La BD se base sur le témoignage d’une rescapée tombée lors de cette manifestation Maryse Douek-Tripier, qui élève au lycée de Sevres avait participé avec ses copains à cette manif.J’ai apprécié la précision des informations, l’explication de ce projet, de la vie de Maryse Douek-Tripier, la préface de Benjamin Stora spécialiste de cette question. Les annexes qui donnent des documents et la retranscription du témoignage et de la violence inouïe de l'époque.
Les dessins et le scénario de la BD retranscrivent cette période de trouble. Les déchirements à l’intérieur du lycée entre partisans et opposants à la guerre. La violence quotidienne avec les « ratonnades », explosions, la peur distilée par l'OAS. La mise en place des pouvoirs spéciaux, le putsch des généraux, les répressions dès 1961 sont aussi évoqués.
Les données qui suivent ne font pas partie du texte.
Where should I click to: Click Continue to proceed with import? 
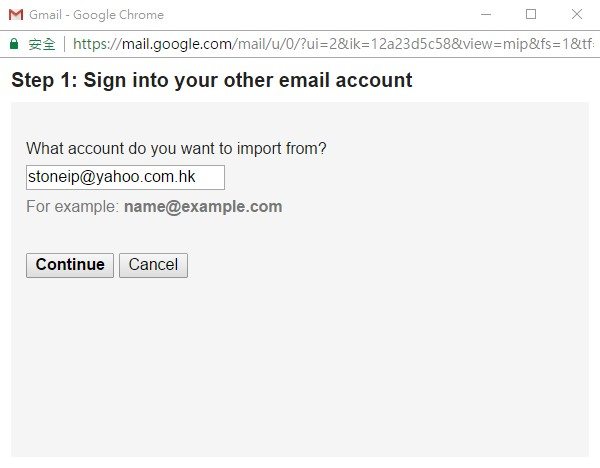coord(70,265)
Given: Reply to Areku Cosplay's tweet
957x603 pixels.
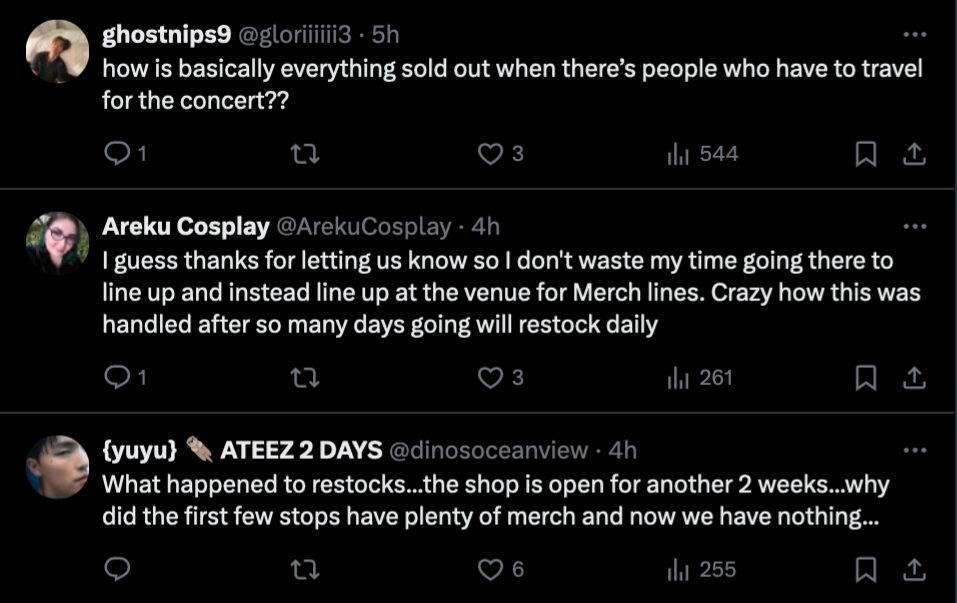Looking at the screenshot, I should tap(118, 378).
La compromission de la gauche et du PC au départ retranscrite dans les débats chez les parents communistes de la jeune femme lors de l'envoi du contingent. Le rôle des organisations syndicales est mis en avant et la violence inouïe des membres de la police contre les civils est dénoncée. Les dessins sont très précis en noir et blanc, sobres et très efficaces. Ils décrivent bien l'horreur de cette nuit, la peur, les horreurs commises ce jour là.
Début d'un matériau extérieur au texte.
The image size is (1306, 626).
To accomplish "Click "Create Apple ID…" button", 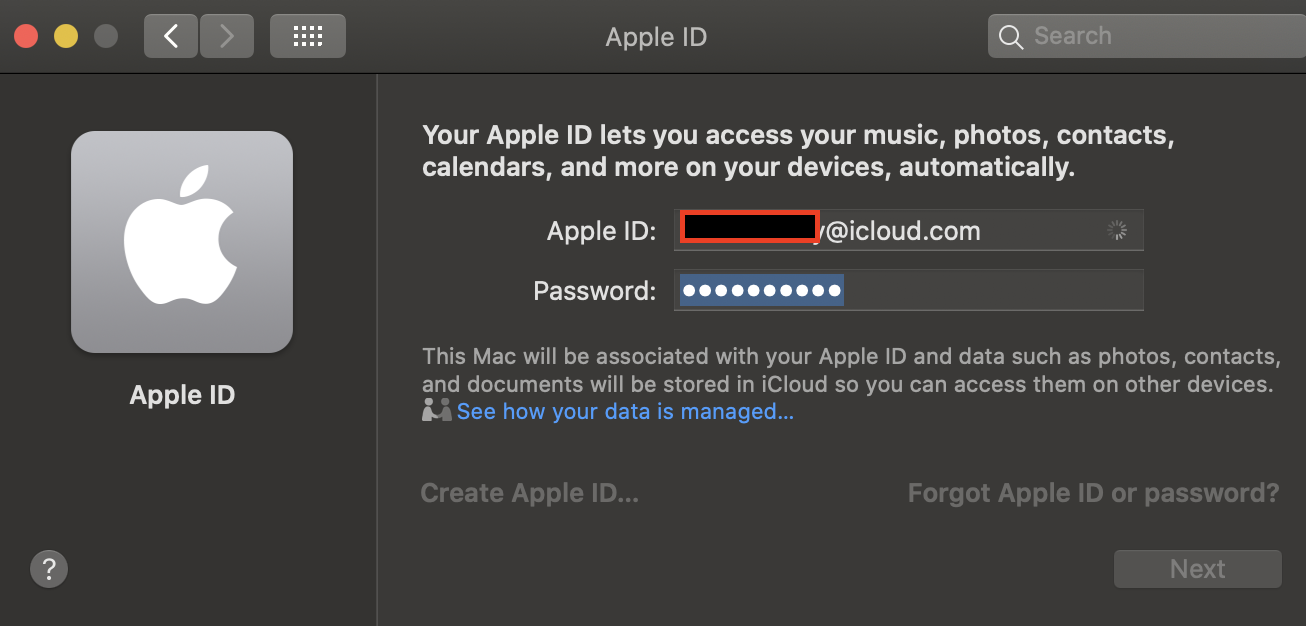I will tap(529, 493).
Ils renforcent le message et les écrits parfois long expliquent le déroulé de la manifestation, les conséquences. La BD est très documentée. On alterne avec des passages plus légers de la vie au lycée mais qui montre comment cette jeunesse a été marquée par ces évènements. Elle retrace bien les interrogations sur la guerre, le rôle de De Gaulle, les sentiments ambigües vis-à-vis de l’OAS. Le caractère historique et fouillé de la BD est intéressant.
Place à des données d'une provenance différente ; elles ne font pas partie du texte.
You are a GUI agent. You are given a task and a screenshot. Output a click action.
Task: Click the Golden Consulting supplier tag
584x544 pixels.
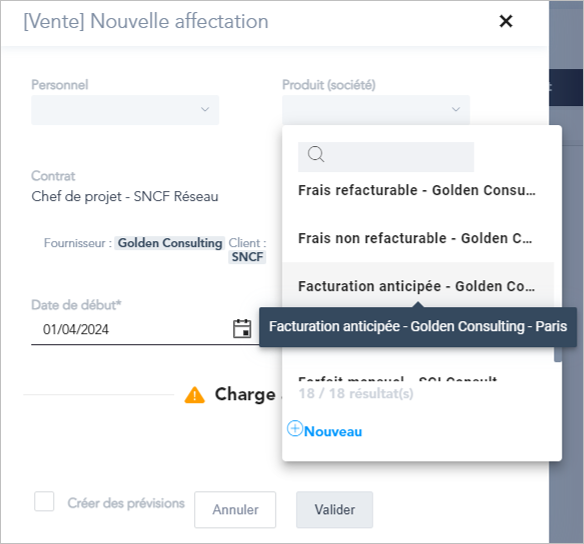click(170, 243)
Cette période complexe est expliquée de manière chronologique, précise, elle est replacée à l’échelle de la jeune femme de l’époque. Elle essaye de continuer sa vie de lycéenne, mais elle est rattrapée par cette guerre. Les auteurs montrent que de nos jours les coupables n’ont jamais été inquiété ce qui est aberrant. Non seulement, les lois d’amnistie des différents gouvernements de droite comme de gauche ont amnistié les coupables. Mais ils n’ont jamais réhabilité les 10 victimes qui sont toujours considérées comme des agitateurs. Le combat des familles pour réhabiliter leur nom est poignant. Cette mémoire enfouie, refoulée est incarnée par la jeune femme qui n’a pas parlé de cette expérience jusqu’en 2011. Il faut signaler que si François Hollande a reconnu la répression sanglante du 17 octobre 1961, il n'a pas reconnu la répression du métro Charonne de 1962.
Cette BD fait donc œuvre d’histoire et de mémoire pas pour raviver les tensions, mais pour comprendre un moment d'histoire de notre pays. Cet épisode montre bien que ce passé colonial et ces violences a du mal a être reconnu encore aujourd'hui comme une sorte d'amnésie collective. Elle dénonce cette violence d'Etat organisée de main de maître par Papon et les responsables qui n'ont jamais été condamné.Une BD intelligente à découvrir d’urgence.